Il Governo del Portogallo, infatti, attraverso la Risoluzione del Consiglio dei Ministri n. 89-A / 2020, adottata per prevenire l’ulteriore diffusione del virus ed evitare il continuo aumento dei casi di contagio registrati nel suo territorio, ha deciso, nell’ambito dello stato di emergenza in vigore nel Paese, di stabilire controlli alle frontiere e vietare la circolazione extraurbana delle persone dalle 00:00 del 30 ottobre alle 06:00 del 3 novembre.

Pertanto, dal 30 ottobre (ore 00:00) al 3 novembre (ore 06:00) sarà vietata la mobilità e la circolazione delle persone al di fuori dei comuni di residenza e saranno consentiti solo spostamenti fuori dai comuni per motivi di salute o per motivi di imperativa necessità.

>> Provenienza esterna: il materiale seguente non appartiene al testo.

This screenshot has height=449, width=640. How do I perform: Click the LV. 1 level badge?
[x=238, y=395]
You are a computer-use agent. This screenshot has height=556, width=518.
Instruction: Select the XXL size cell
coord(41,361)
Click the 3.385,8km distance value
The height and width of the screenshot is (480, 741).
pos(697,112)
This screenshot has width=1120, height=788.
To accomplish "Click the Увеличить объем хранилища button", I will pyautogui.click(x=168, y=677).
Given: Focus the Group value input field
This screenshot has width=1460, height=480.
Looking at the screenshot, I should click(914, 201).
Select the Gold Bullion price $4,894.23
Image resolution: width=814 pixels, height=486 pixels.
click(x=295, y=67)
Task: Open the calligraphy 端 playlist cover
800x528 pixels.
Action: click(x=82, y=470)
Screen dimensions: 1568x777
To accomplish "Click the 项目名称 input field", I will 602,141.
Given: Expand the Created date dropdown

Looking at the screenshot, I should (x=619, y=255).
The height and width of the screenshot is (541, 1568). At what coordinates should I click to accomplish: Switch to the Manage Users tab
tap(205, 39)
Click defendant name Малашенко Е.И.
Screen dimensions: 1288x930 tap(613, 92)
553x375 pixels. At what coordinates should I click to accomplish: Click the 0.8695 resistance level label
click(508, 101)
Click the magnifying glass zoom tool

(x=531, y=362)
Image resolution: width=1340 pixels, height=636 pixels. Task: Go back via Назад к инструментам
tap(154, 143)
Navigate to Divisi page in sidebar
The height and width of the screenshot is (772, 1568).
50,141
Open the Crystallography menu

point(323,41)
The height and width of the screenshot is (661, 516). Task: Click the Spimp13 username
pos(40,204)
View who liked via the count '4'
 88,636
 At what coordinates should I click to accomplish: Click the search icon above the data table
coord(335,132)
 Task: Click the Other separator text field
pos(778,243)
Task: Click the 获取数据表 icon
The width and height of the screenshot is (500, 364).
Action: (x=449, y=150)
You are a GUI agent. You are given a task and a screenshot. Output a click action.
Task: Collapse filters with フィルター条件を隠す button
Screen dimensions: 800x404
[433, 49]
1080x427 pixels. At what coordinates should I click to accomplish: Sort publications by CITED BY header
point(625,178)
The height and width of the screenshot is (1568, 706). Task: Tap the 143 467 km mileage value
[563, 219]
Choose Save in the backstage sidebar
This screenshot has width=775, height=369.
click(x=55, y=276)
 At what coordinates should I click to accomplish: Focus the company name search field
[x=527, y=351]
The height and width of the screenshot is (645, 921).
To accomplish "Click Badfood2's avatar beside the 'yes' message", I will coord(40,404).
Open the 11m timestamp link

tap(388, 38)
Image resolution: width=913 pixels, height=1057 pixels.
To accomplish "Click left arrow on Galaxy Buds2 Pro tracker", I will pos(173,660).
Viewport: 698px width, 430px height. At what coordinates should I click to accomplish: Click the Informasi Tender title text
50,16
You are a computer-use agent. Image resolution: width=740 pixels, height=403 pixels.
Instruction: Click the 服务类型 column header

Tuttavia, nonostante queste restrizioni, la Risoluzione del Consiglio dei Ministri del Portogallo ha espressamente stabilito una serie di situazioni e casi esenti, come “viaggi per lo sviluppo di attività professionali”, tra i quali sarebbero inclusi i trasporti, a condizione che i veicoli siano accompagnati da una Dichiarazione di Responsabilità dell’impresa per la quale l’autista opera, in cui è espressamente specificato che il conducente è impegnato in attività professionali e che il viaggio non è limitato ad aree riservate.

Queste nuove restrizioni stabilite in Portogallo si applicheranno sia ai cittadini che agli stranieri che circolano attraverso il suo territorio ed è presumibile che saranno ilteriormente prorogate anche dopo il 3 novembre.

Quindi i conducenti delle società di trasporto italiane che devono transitare attraverso il territorio portoghese, debbono avere con sé una Dichiarazione di responsabilità in portoghese, che alleghiamo, anch’essa, con a fronte la sua traduzione in italiano, ringraziando i colleghi della FENADISMER che ce ne hanno fornito traccia.

[i] Tra le 22:00 e le 6:00 nelle regioni Vallonia e Bruxelles-Capitale.